Resource availability

Lead contact

Further information and requests for resources and reagents should be directed to and will be fulfilled by the lead contact, Henrique Borges da Silva (borgesdasilva.henrique@mayo.edu).

Materials availability

No new unique reagents were generated in this study.

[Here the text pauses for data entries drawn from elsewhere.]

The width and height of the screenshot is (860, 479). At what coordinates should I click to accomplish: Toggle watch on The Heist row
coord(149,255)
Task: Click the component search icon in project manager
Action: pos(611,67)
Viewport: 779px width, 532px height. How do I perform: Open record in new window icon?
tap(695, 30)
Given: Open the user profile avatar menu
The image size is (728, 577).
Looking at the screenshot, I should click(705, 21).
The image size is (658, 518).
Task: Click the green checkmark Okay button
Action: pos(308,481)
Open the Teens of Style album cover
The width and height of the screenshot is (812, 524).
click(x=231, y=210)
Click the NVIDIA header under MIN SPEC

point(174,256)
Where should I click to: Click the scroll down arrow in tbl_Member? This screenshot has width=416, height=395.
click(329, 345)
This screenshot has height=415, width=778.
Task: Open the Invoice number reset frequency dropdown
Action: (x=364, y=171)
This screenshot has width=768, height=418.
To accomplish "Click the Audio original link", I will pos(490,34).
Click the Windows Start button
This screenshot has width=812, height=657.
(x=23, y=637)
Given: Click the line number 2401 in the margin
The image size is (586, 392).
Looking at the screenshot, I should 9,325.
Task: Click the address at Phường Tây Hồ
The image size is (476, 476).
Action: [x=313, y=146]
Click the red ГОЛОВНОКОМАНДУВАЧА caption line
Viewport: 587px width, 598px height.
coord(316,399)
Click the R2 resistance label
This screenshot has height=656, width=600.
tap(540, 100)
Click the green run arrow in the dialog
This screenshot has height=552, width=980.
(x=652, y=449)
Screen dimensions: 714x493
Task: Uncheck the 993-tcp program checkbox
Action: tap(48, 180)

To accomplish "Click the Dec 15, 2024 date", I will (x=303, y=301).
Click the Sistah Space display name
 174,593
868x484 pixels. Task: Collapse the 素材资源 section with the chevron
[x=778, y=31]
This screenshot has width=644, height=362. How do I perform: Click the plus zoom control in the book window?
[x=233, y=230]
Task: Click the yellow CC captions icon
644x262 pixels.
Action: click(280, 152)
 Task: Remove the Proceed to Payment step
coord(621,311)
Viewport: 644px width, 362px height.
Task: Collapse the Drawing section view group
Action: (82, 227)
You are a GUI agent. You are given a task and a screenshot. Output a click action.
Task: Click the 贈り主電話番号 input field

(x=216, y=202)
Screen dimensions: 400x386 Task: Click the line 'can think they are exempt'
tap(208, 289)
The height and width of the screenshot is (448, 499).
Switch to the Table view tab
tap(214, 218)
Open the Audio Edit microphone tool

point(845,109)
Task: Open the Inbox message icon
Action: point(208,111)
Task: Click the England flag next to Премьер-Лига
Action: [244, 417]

Data and code availability

• •The data that support the findings of this study are available from the corresponding authors on request.
• •This paper does not report original code.
• •All sequencing reads generated in this study and processed RNA expression matrices are deposited in NCBI’s GEO and are publicly available as of the date of publication. The accession numbers GSE217292 and GSE218643 are listed in the key resources table.
• •RNA expression data from the accession number GSE131847 from Kurd et al. (ref#⁸²) was used in this paper.
• •Any additional information required to reanalyze the data reported in this paper is available from the lead contact upon request.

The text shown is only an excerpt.